Si les deux exemples cités en haut ne sont pas répétés, il faut reconnaître que ceci est en partie dû au fait qu’ils sont isolés par le format du texte. Ces deux sections où apparait un narrataire qui répond sont suivies par des chapitres de « récit pur », où le narrateur s’intéresse uniquement au niveau diégétique. Quand la voix du narrateur retourne au mode où elle s’adresse au lecteur (c’est-à-dire, quand le « je » se manifeste encore dans le rôle narratorial), le « thou » et le « ye » ont disparu, et c’est le « you » qui prend leur place – un « you » visé par le narrateur, et donc rendu présent comme coénonciateur au niveau extradiégétique, mais qui n’est pas dessiné ou caractérisé – ni par ses propres énoncés, ni par une description du narrateur.
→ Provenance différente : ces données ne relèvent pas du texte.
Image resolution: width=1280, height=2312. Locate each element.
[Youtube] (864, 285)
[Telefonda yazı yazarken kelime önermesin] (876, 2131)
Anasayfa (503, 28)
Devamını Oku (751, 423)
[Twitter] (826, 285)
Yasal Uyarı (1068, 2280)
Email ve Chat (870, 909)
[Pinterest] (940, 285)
Nos deux exemples ci-dessus étaient donc des exceptions, et il va falloir bientôt considérer pourquoi l’organisation très réglementée des chapitres ne permet pas d’autres exemples de telles manifestations de la deuxième personne, ni dans leur nature, ni dans leur fréquence.

Observons d’abord un phénomène plus usuel - le « you » qui est visé tout au long du roman, et qui semble être le même qui apparaît au début. Nous avons vu qu’il débute implicitement et à l’impératif aux premières lignes. Avec cette énonciation à l’impératif (ou peut-être par cette énonciation) Melville établit en premier la présence d’un coénonciateur, puis l’identité du narrateur (« Call me Ishmael. »). Philippe Jaworski argue que la forme de cette ouverture casse le mythe de Narcisse : c’est un « geste qui fait retour sur lui-même pour capter sa réflexion, le salut ismaélien

substitue le détour par l’Autre qui se nomme et que je nomme, simultanément. »1 C’est un autre dont l’identité est partagée entre narrateur et narrataire.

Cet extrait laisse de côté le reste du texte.